=== What to work on ===
Return only that part of the material below which starts with the line containing "You are a computer-use agent. 800x600 pixels." and goes on through the line containing "Instruction: Open settings via the gear icon", restated exactly.

=== Data for this exercise ===
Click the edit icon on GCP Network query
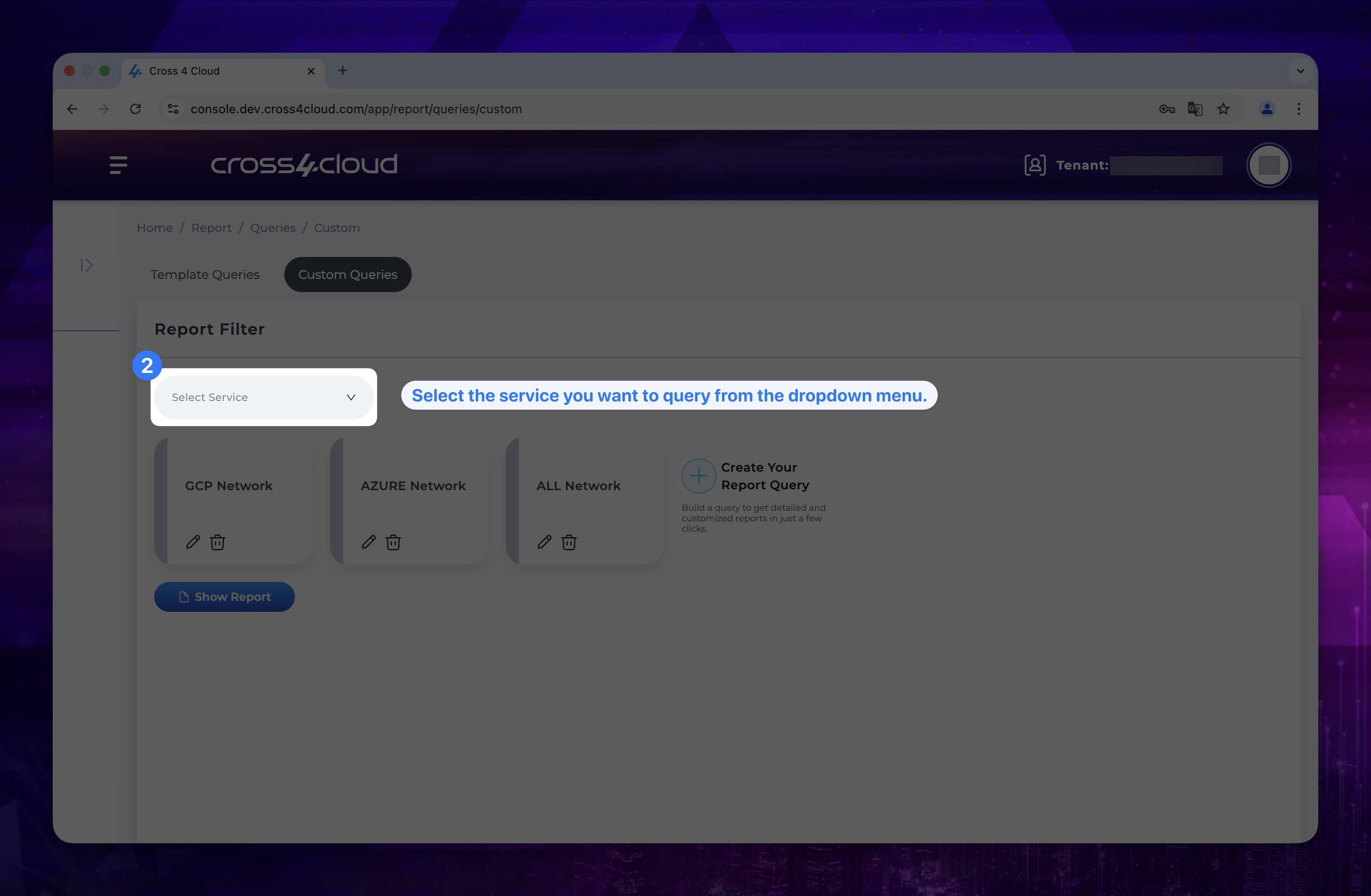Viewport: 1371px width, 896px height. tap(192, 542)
---
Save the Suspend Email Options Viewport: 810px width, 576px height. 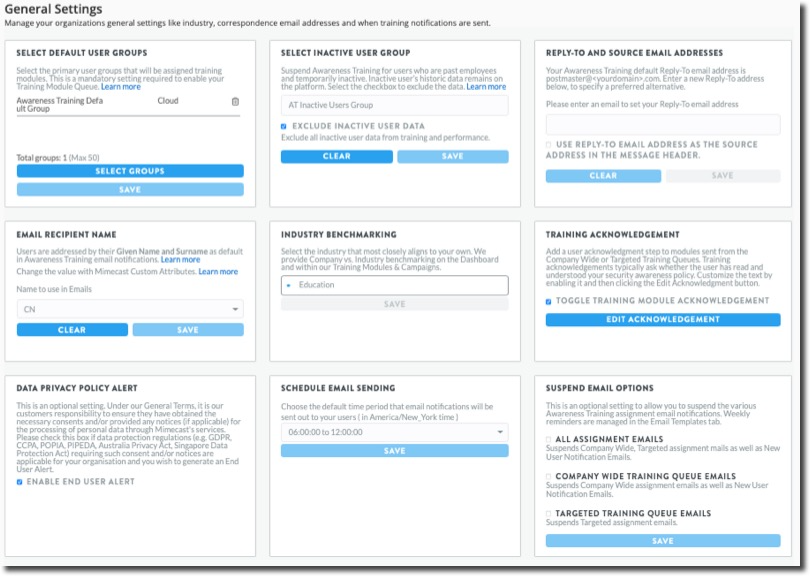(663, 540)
---
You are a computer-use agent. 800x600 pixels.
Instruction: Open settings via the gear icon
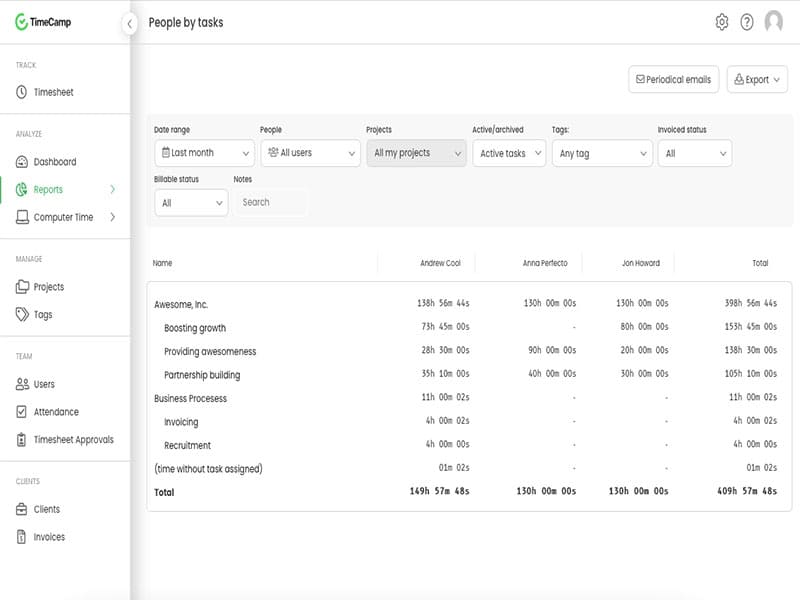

=== Response to this exercise ===
You are a computer-use agent. 800x600 pixels.
Instruction: Open settings via the gear icon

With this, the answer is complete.